── RECORD LIST ──
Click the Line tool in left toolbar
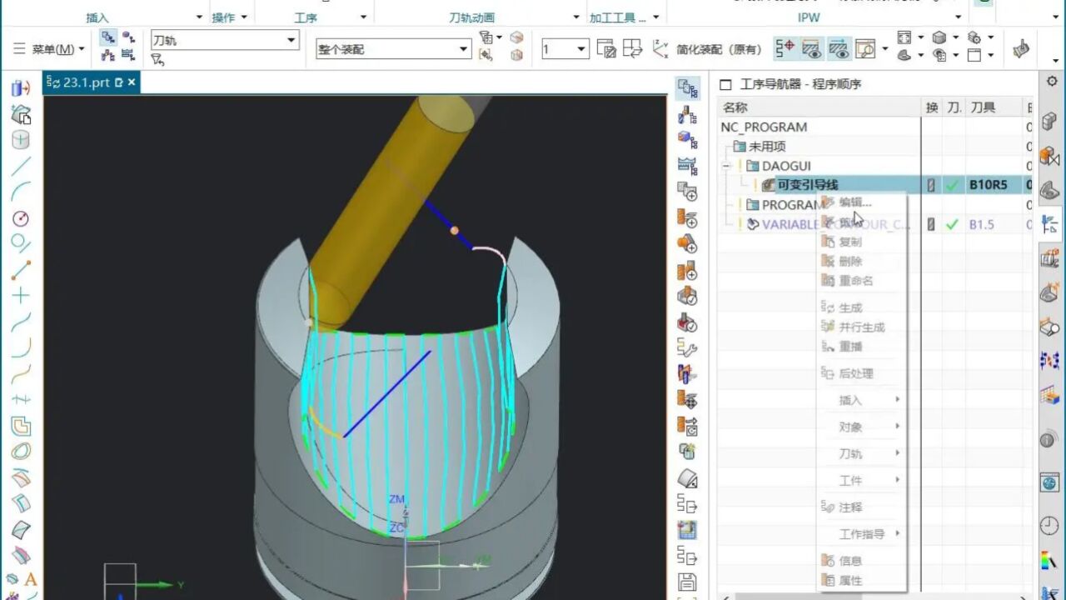This screenshot has height=600, width=1066. (x=21, y=166)

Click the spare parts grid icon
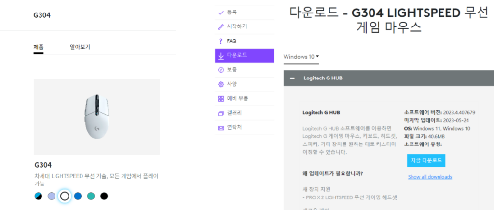tap(221, 99)
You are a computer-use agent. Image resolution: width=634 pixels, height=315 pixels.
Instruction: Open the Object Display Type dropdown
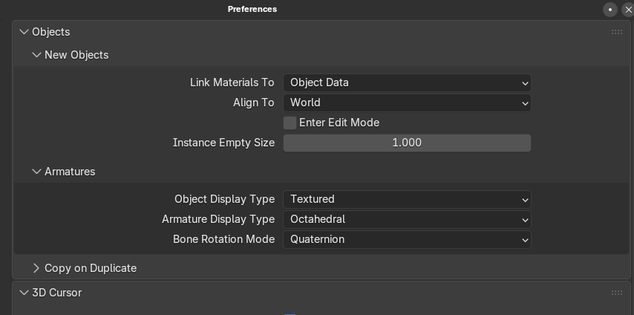pos(407,199)
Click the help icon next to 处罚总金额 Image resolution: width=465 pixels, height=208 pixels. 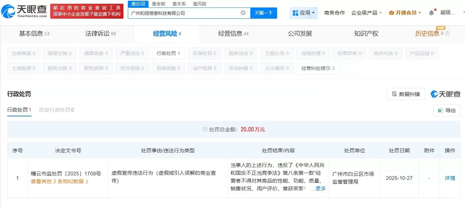coord(204,129)
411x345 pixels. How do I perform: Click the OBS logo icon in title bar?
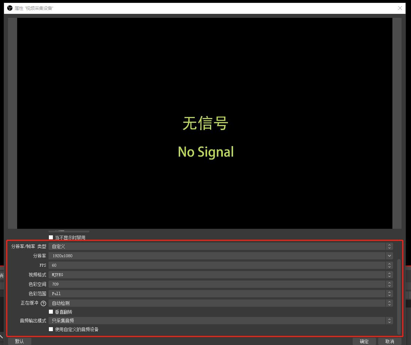[9, 8]
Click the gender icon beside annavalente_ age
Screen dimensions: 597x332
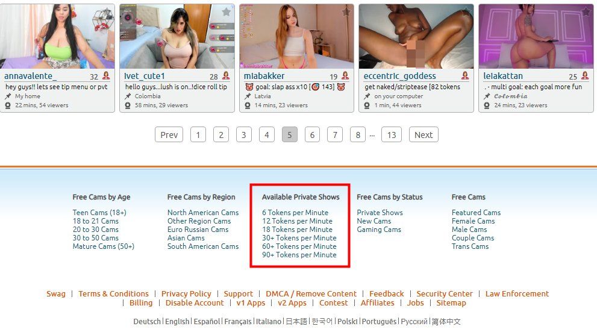106,76
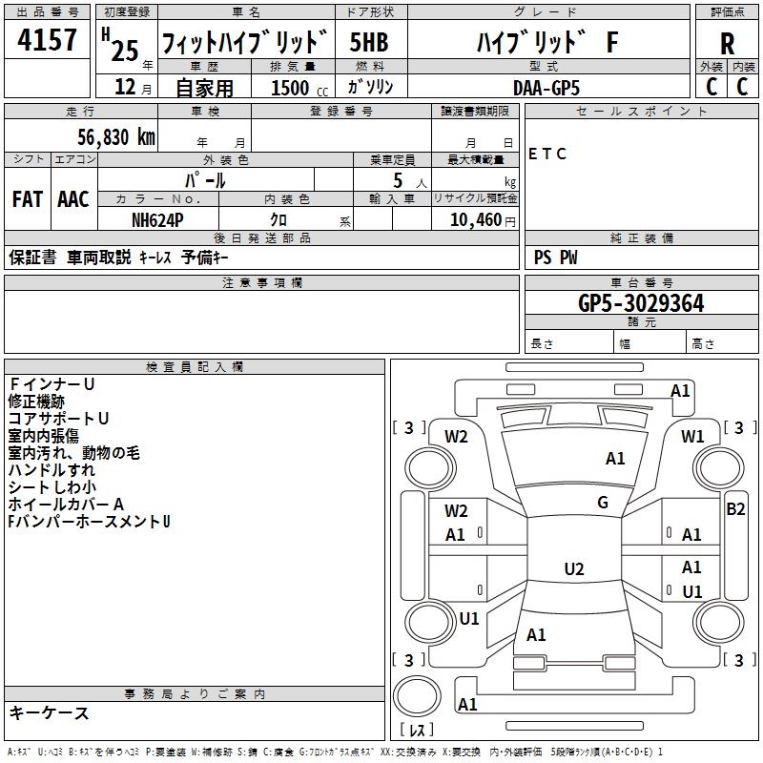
───
**SHORT TASK:**
Quote every line from the one containing "Click the gender icon beside annavalente_ age" down to the final line, both included, and omit the pictures.

**OUTPUT FOR THIS EXERCISE:**
Click the gender icon beside annavalente_ age
Screen dimensions: 597x332
106,76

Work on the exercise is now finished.